這自稱阿蠻的女子笑了笑:“尹尚書真是不同於公子。”
“你如何知道我是尚書?”
“夫人說了,知道貴妃魚的人只有尹公子。這貴妃魚一日只能供一次。這個,公子和常來的家奴都知道。方才在樓下,夥計也和您講了。敢來和尹貴公子搶食的,怕只有尹大人了。而且,阿蠻想,一兩白銀一片的魚肉,也只有大人您點的起。”

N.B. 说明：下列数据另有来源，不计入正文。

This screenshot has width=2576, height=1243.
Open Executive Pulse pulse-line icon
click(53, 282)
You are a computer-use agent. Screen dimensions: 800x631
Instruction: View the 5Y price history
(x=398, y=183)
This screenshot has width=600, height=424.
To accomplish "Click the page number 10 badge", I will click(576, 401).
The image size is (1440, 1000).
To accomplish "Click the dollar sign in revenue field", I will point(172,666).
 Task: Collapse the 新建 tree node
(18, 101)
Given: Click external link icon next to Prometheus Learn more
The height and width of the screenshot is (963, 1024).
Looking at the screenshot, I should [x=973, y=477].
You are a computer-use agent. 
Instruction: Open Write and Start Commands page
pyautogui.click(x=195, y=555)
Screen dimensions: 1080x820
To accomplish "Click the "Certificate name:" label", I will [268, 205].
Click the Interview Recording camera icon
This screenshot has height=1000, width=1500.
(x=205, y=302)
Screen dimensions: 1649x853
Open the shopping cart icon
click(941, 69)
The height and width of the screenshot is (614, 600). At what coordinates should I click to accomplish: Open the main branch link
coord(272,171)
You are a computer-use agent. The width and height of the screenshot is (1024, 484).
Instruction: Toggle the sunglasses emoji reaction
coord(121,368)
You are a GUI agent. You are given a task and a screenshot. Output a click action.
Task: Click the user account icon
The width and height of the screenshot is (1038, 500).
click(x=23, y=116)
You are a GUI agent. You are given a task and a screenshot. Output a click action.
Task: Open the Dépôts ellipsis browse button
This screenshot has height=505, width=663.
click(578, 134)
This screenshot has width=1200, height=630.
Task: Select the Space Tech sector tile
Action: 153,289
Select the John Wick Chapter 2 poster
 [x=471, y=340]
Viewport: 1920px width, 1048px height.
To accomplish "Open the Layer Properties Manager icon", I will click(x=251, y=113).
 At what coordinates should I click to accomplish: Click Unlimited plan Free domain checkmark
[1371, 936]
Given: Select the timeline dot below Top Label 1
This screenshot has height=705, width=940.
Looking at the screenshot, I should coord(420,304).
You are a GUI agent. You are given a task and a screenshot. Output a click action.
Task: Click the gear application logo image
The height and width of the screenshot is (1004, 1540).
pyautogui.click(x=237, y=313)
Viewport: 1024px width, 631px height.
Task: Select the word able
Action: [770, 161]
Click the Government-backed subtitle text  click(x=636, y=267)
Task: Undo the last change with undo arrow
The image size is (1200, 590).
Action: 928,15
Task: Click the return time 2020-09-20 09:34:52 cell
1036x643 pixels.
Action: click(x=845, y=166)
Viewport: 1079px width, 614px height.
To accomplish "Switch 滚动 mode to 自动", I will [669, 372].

“大人知道,洛陽伊闕是前朝龍門所在。沒有跳過龍門的鯉魚,鮮血聚於頭頂,稱為點額。這肉就是點額鯉魚的魚背脊骨上的肉。夫人用百花蜜釀酒和薑汁醃了,在乾花的煙裡燻過,用幷州薄如紙的刀兒片成薄片。如果是我家主人操刀,這魚會味道更好。”
尹尚書似乎認為有哪裡不對,可這啊蠻說的有理有據,又不能駁斥。
忽然聽樓下混亂,有人喊道:“老爺,快回家接旨,您升右丞了。”
一時間尹尚書竟不知所錯,掏出銀票扔在桌上,飛快地去了。